> Datos del ejercicio:
◆ ◆ ◆

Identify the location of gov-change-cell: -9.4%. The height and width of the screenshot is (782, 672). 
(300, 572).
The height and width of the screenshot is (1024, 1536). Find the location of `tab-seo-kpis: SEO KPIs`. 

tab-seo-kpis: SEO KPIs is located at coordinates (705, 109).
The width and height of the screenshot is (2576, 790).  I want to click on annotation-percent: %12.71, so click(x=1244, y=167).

◆ ◆ ◆

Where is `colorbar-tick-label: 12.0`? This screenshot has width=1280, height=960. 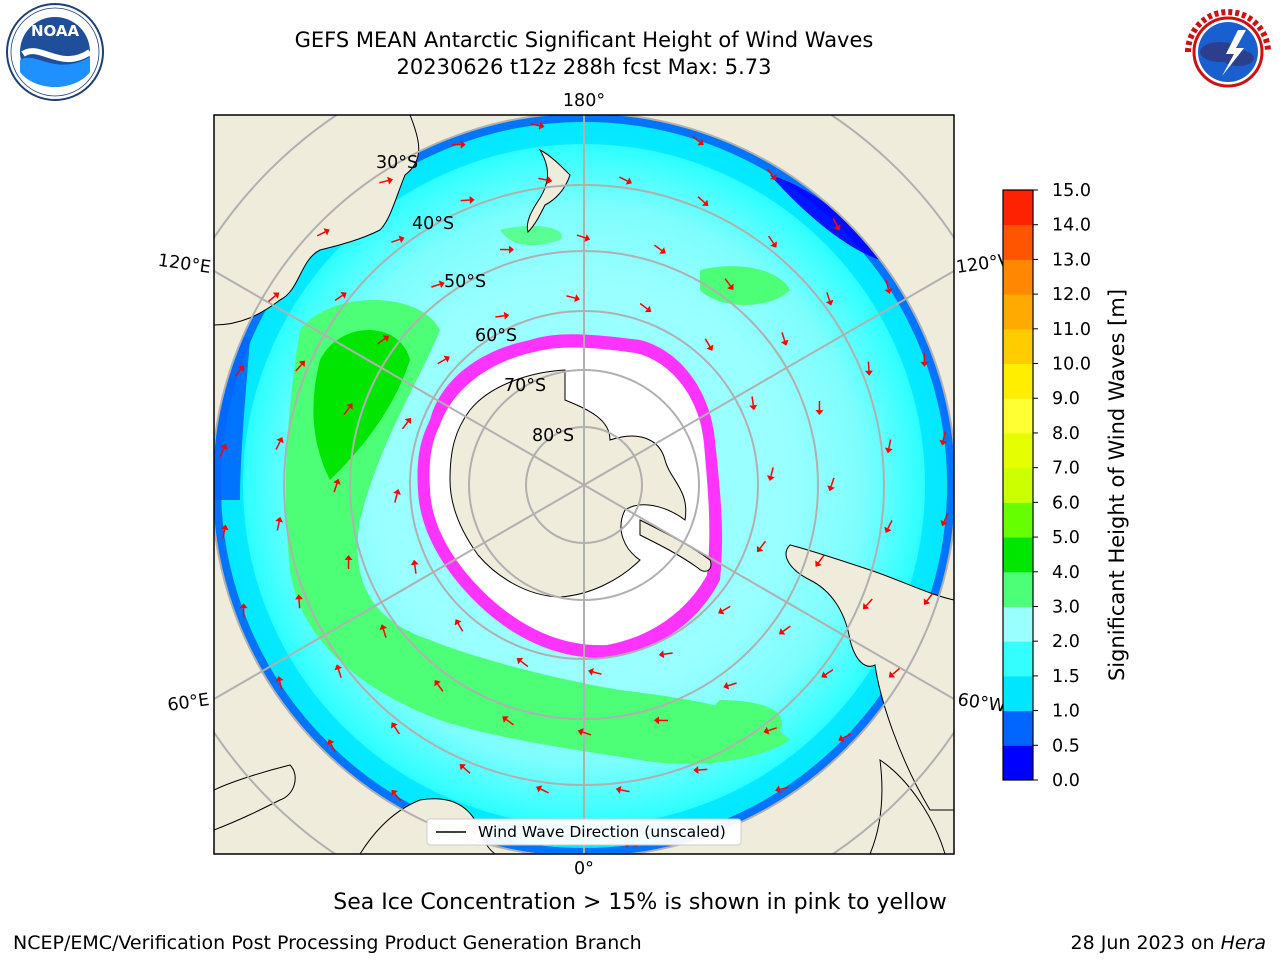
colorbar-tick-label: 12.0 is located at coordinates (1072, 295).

◆ ◆ ◆

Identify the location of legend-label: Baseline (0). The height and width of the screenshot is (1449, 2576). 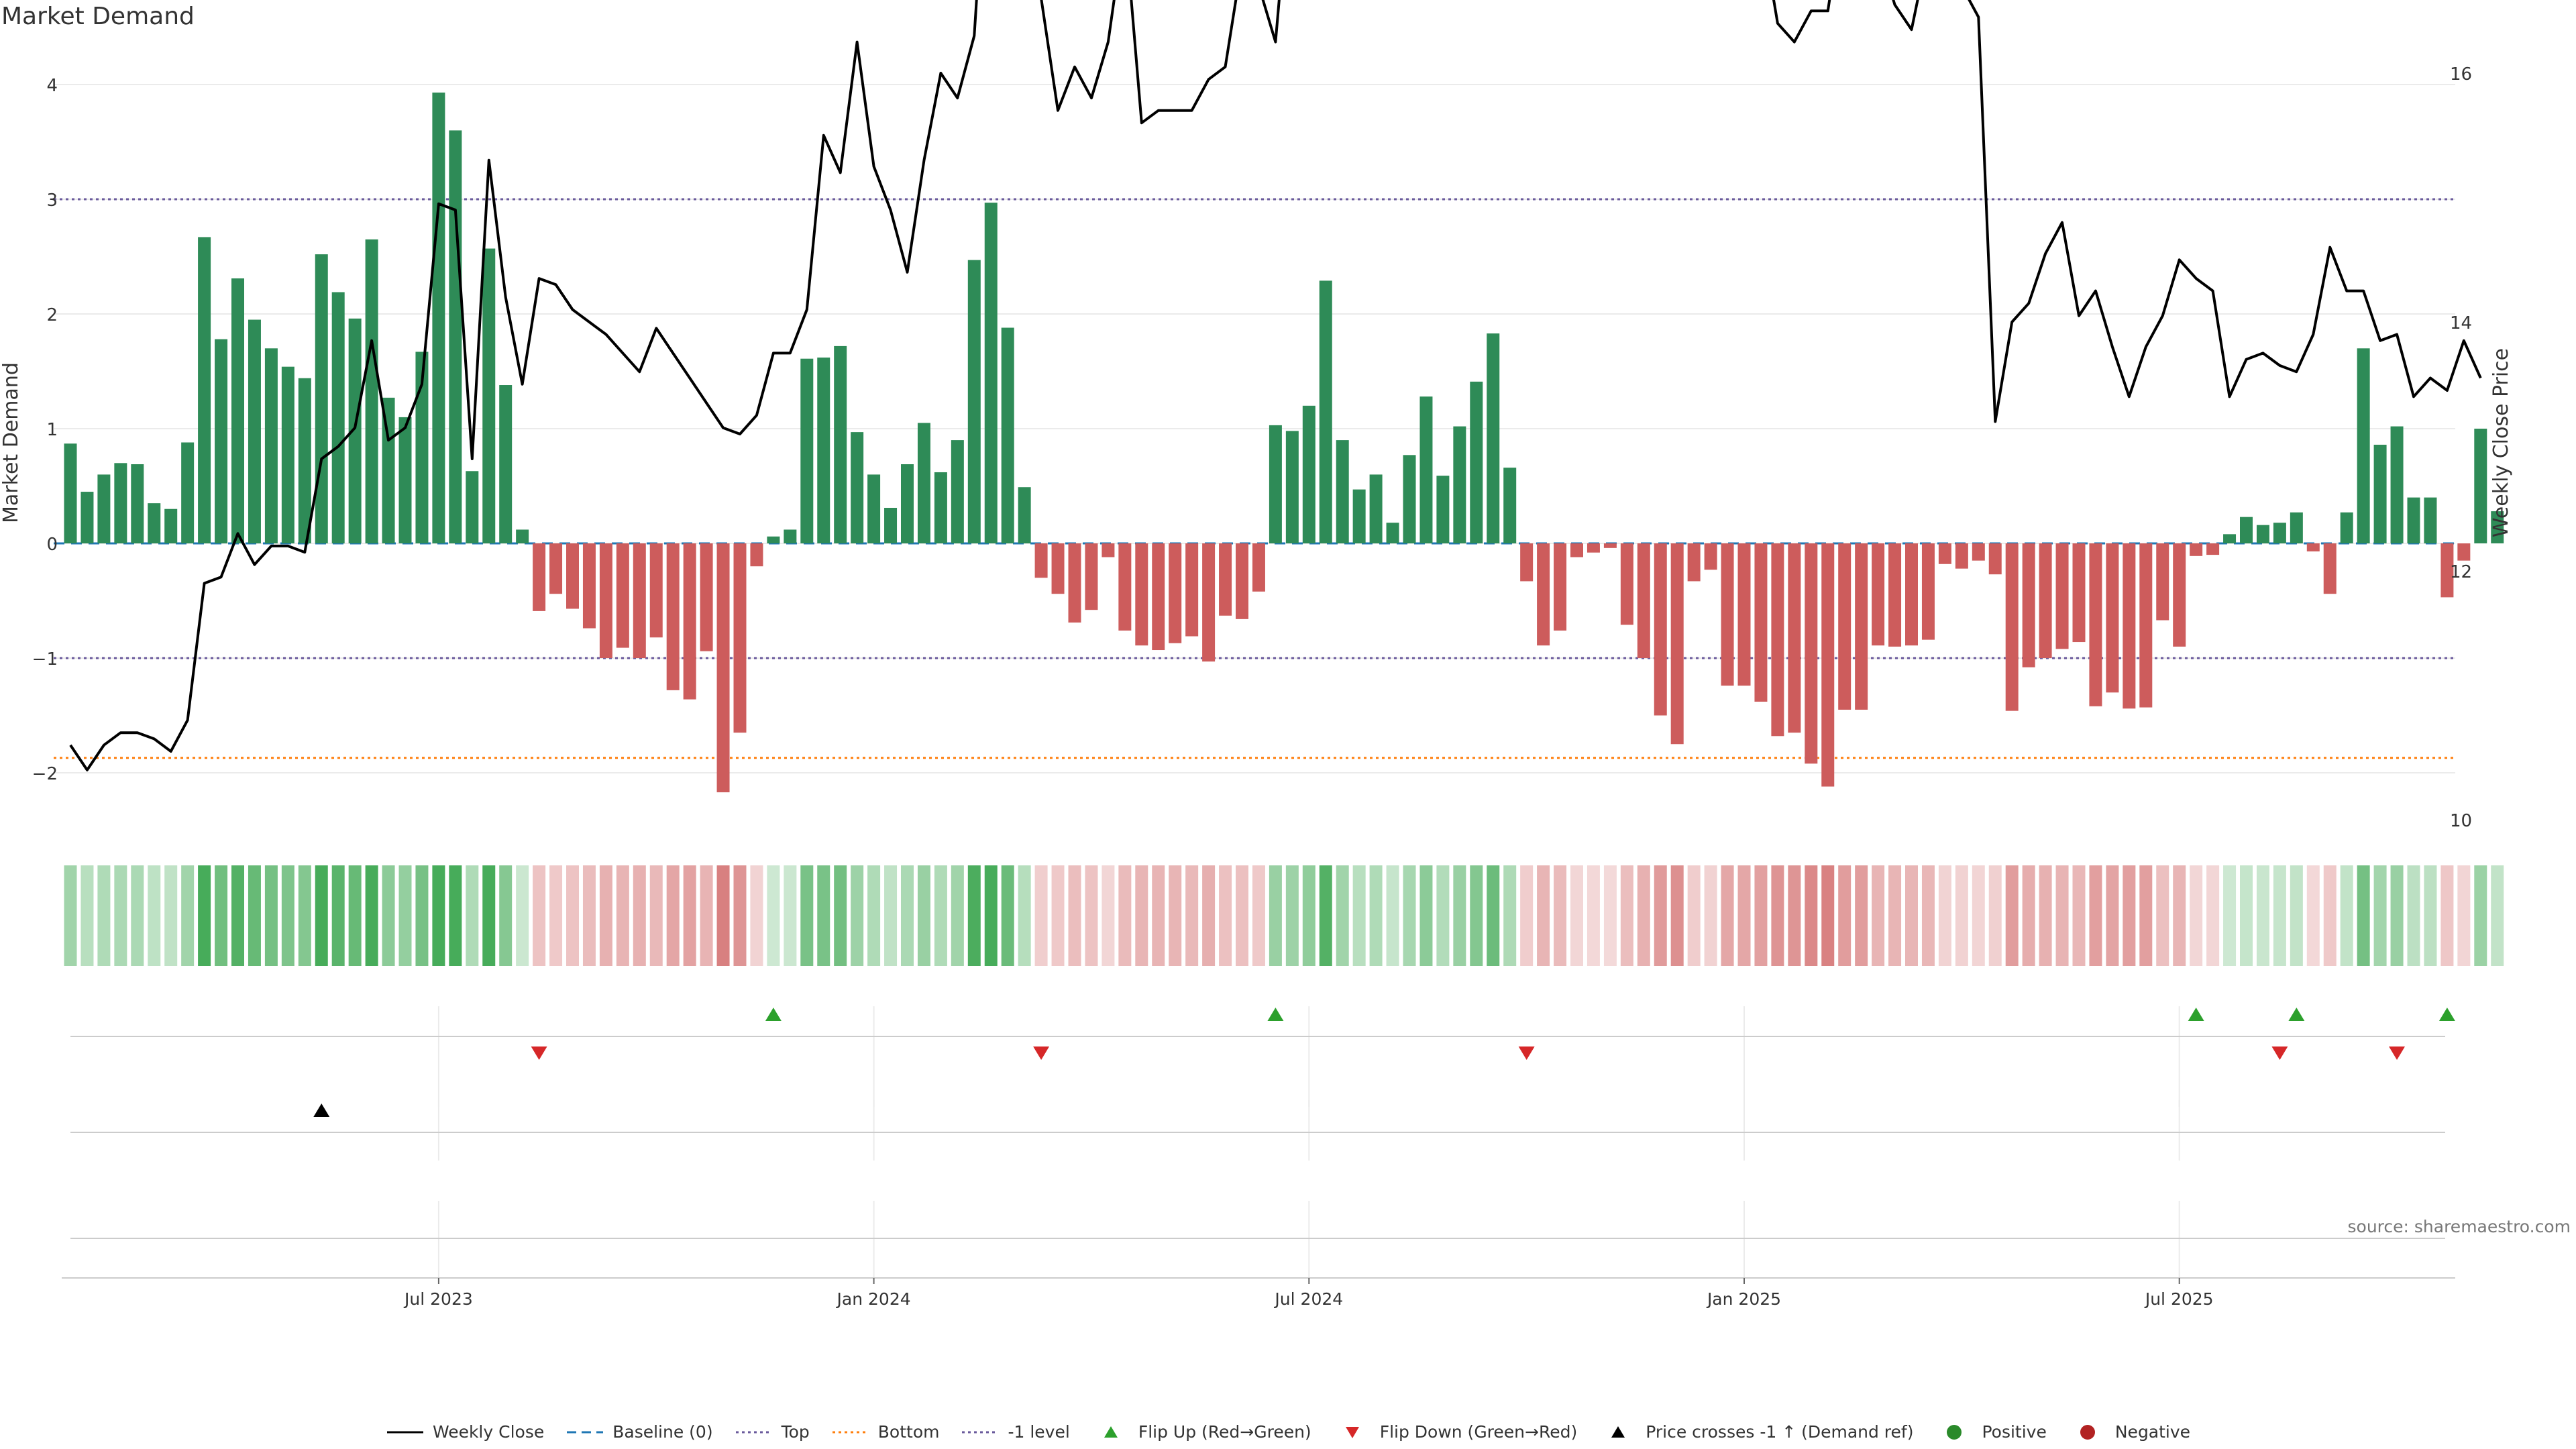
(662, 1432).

◆ ◆ ◆

Duplica sin cambios el texto que va desde la línea que contiene "The height and width of the screenshot is (1024, 1536)." hasta la línea que contiene "tab-seo-kpis: SEO KPIs is", ambas incluidas.

The height and width of the screenshot is (1024, 1536). Find the location of `tab-seo-kpis: SEO KPIs`. 

tab-seo-kpis: SEO KPIs is located at coordinates (705, 109).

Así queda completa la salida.